-------- Exercise inputs

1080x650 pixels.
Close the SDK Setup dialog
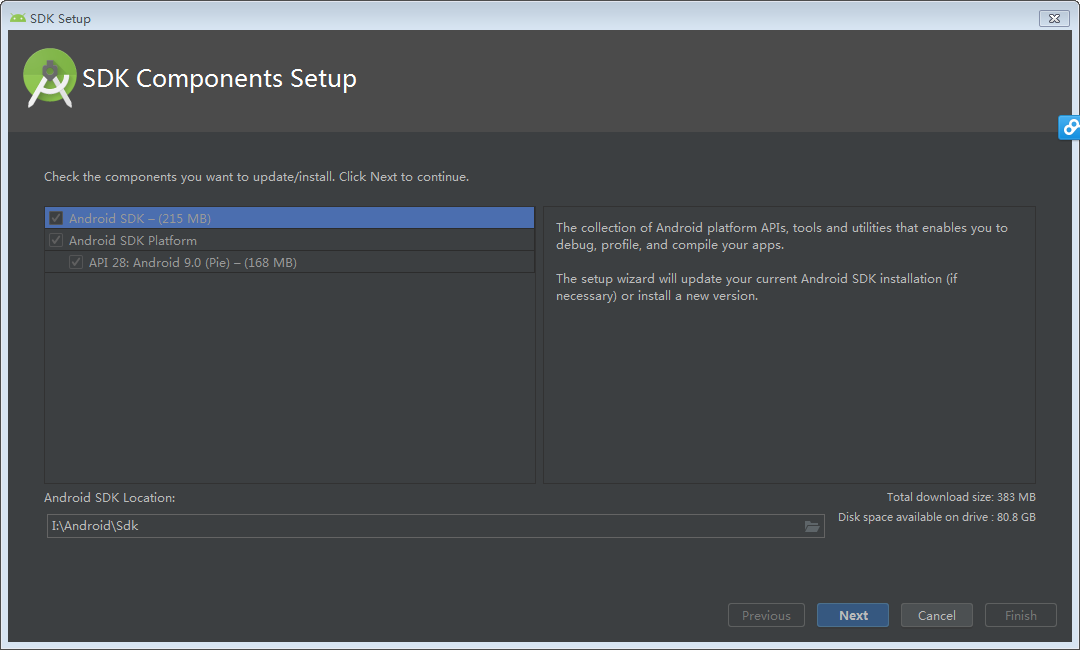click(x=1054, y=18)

----------------
-------- Exercise inputs

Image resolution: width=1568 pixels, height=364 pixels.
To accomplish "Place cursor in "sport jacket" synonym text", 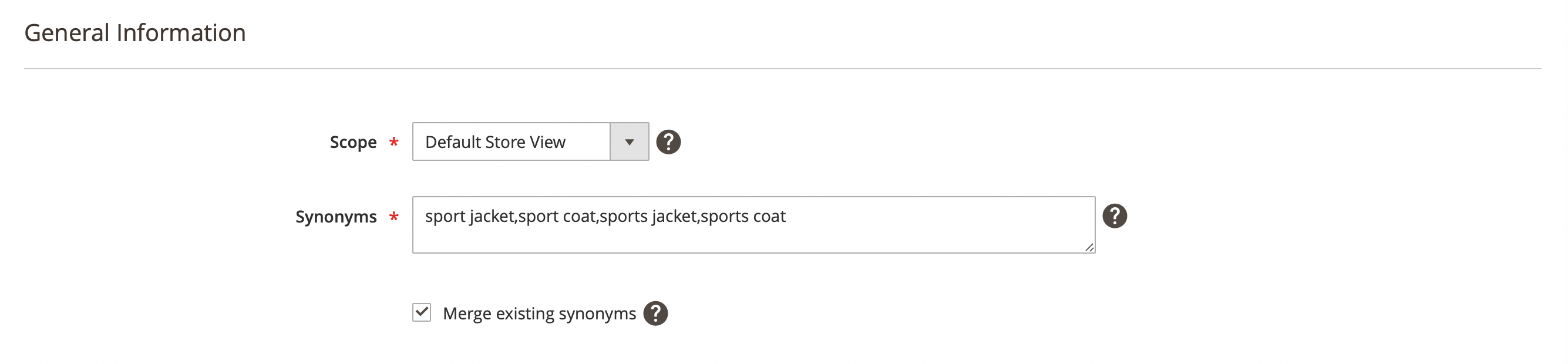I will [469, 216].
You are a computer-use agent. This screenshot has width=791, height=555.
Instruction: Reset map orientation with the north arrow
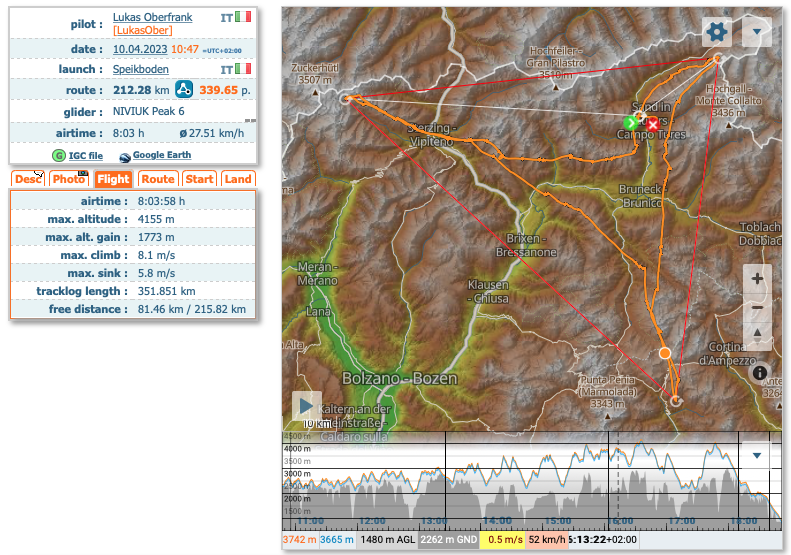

----------------

» Task description
From the entries above, restate word for word the lines from the line containing "You are a computer-use" to the line containing "Instruction: Reset map", both ends included, and nothing more.

» Output of the exercise
You are a computer-use agent. This screenshot has width=791, height=555.
Instruction: Reset map orientation with the north arrow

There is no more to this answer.